Jump to Main Content
Influence of glutathione availability on cell damage induced by human immunodeficiency virus type 1 viral protein R
- Monroy, Noemí, Herrero, Laura, Carrasco, Luis, González, María Eugenia
- Virus research 2016 v.213 pp. 116-123
- Human immunodeficiency virus 1, Saccharomyces cerevisiae, acetylcysteine, adenosine triphosphate, antioxidants, cell cycle, cytopathogenicity, dehydroascorbic acid, disease course, energy, eukaryotic cells, glutathione, glycolysis, mitochondria, protective effect, virus replication, yeasts
- The human immunodeficiency virus type 1 (HIV-1) encodes for accessory viral protein R (Vpr), which arrests the cell cycle of host cells at G2 and causes mitochondrial dysfunction and alterations in glycolysis. High-level expression of Vpr protein correlates with increased viral production and disease progression. Vpr causes structural and functional injury in many types of eukaryotic cells, whether or not they are permissive for viral replication; among them is the budding yeast Saccharomyces cerevisiae. We hypothesized that the dramatic Vpr-induced injuries in yeast could be prevented by strengthening their redox response capacity. We show that exogenous addition of glutathione (GSH) or its prodrug, N-acetylcysteine (NAC), protected budding yeasts from Vpr-induced cytopathic effects. Moreover, addition of adenosine triphosphate (ATP) to growing cultures of Vpr-producing yeast returned cellular growth to control levels, whereas the addition dehydroascorbic acid (DHA) had only a minor protective effect. The diminished protein levels of Cox2p and Cox4p in wild typeVpr-producing yeasts together with the acute sensitivity of petite yeasts to Vpr activity may have been caused by low intracellular ATP levels. As a consequence of this energy deficit, eukaryotic cells would be unable to synthetize adequate supplies of GSH or to signal the mitochondrial retrograde response.
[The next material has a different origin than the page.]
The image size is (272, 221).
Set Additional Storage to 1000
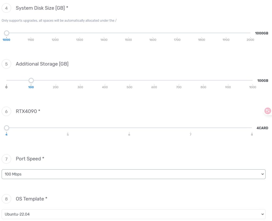coord(252,80)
Our findings strongly suggest that the cytopathogenic effect of Vpr protein in eukaryotic cells can be prevented by increasing intracellular antioxidant stores or, alternatively, supplying external ATP. Furthermore, these results support a potentially promising future for S. cerevisiae expression as a modality to search for Vpr-targeted inhibitors.